Outside of its regular season, the Joffrey Ballet annually celebrates the winter holidays with a month-long run of The Nutcracker. It’s a Christmas tradition so long and familiar that the new version produced in 2016 was a welcomed change of tack for dancers and audiences.
The new adaptation came on the heels of the Joffrey’s 20-year anniversary as Chicago’s resident ballet company. To do this landmark year justice, Christopher Wheeldon was contracted to choreograph the new Nutcracker, and both he and the company’s Artistic Director Ashley Wheater were in agreement that this version had to be set in Chicago.

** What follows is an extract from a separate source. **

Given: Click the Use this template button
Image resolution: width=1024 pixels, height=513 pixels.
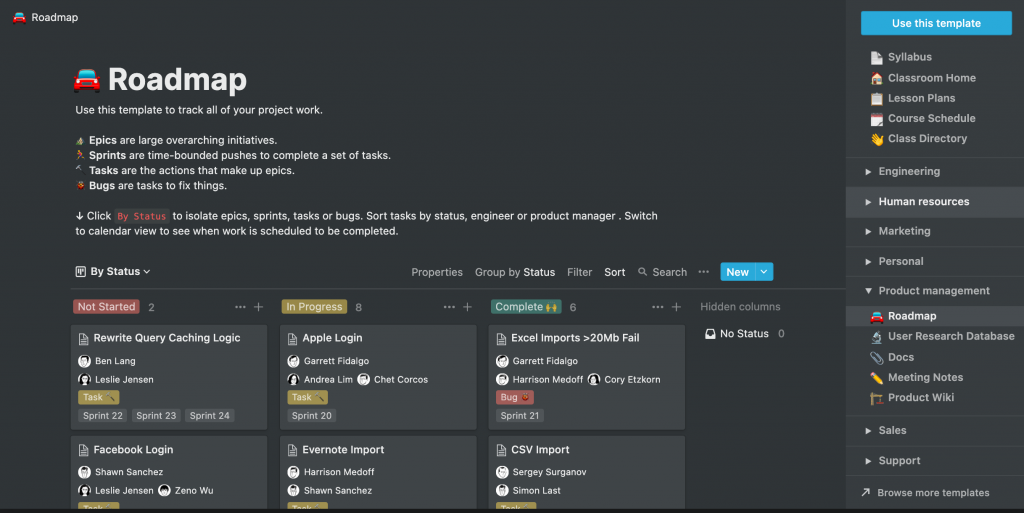Looking at the screenshot, I should (936, 23).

With the help of award-winning children’s book author and illustrator Brian Selznick, the classically German story is reset in the burgeoning city of Chicago during the winter of 1892 as construction of the fairgrounds for the World’s Columbian Exposition of 1893’s is underway. Marie and Franz are not wealthy children surrounded by Christmas splendors, but rather working-class children growing up in a wooden shack nestled in the shadows of the gargantuan construction project. Their mother is a widowed sculptress working on the fair’s iconic, golden Statue of the Republic.
On Christmas Eve, Marie’s family celebrates with the families of other fair workers, who cut a festive rug with their traditional music and dances, until The Great Impresario makes an appearance. The Impresario replaces the traditional Drosselmeyer character and is modelled after the chief architect of the Columbian Exposition, Daniel Burnham. Just as in the original story, the Impresario brings magic and enlightenment as the character that gifts Marie with the nutcracker and guides her through, not the land of sweets, but rather the fairgrounds and its pavilions.
The Chicago Nutcracker is a glorious visual spectacle with puppetry and effects by Broadway designer Basil Twist and a myriad of diverse and wondrous sets and whimsical costumes designed by Julian Crouch. The production value alone is worth the price of admission.
However, the ballet’s crowning achievement is that this is a truly ensemble piece that allows the company it was created to impress. Wheeldon’s choreography seamlessly weaves between gorgeously classical group choreographies – such as the stunning dance of the snowflakes performed in a flurry of artificial snow – to solos, duets and trios that stretch into the neoclassical.
This is an uncorseted Nutcracker, making excellent use of humor and sensuality. While the entire ballet dazzles, it is the trip through the pavilions that shines brightest. Breaking with tradition, the Spanish dance is replaced with what seemed more like a British theme, the sugarplum fairies are a masked Venetian trio, and we’re treated to a visit to Buffalo Bill’s Wild West show – which actually featured in the 1893 fair – complete with high heel booted saloon dancers and a pistol toting, quick drawing Bill.
By far the most sublime piece and performance of the December 14 performance was the Arabian dance, performed by real-life husband and wife Victoria Jaiani and Temus Suluashvili. The choreography is dominated by seamless lifts and midair back bends that leave Jaiani draped or coiled around Suluashvili. The piece is smooth, lingering, liquid passion, and it is was performed that evening with such coordinated perfection that audible gasps of astonishment escaped the audience each time Jaiani performed some almost implausible move.
The Joffrey’s Nutcracker brings freshness and a whole new wonder to a tradition that was in need of revamping. The adaptation gives the ballet a modern sensibility, while respecting the source material. It’s not an easy balance to strike, yet the production manages to surpass every expectation, while also giving the City of Chicago and its residents a ballet entirely of their own.
Reviewed on 14th of December at the Auditorium Theatre.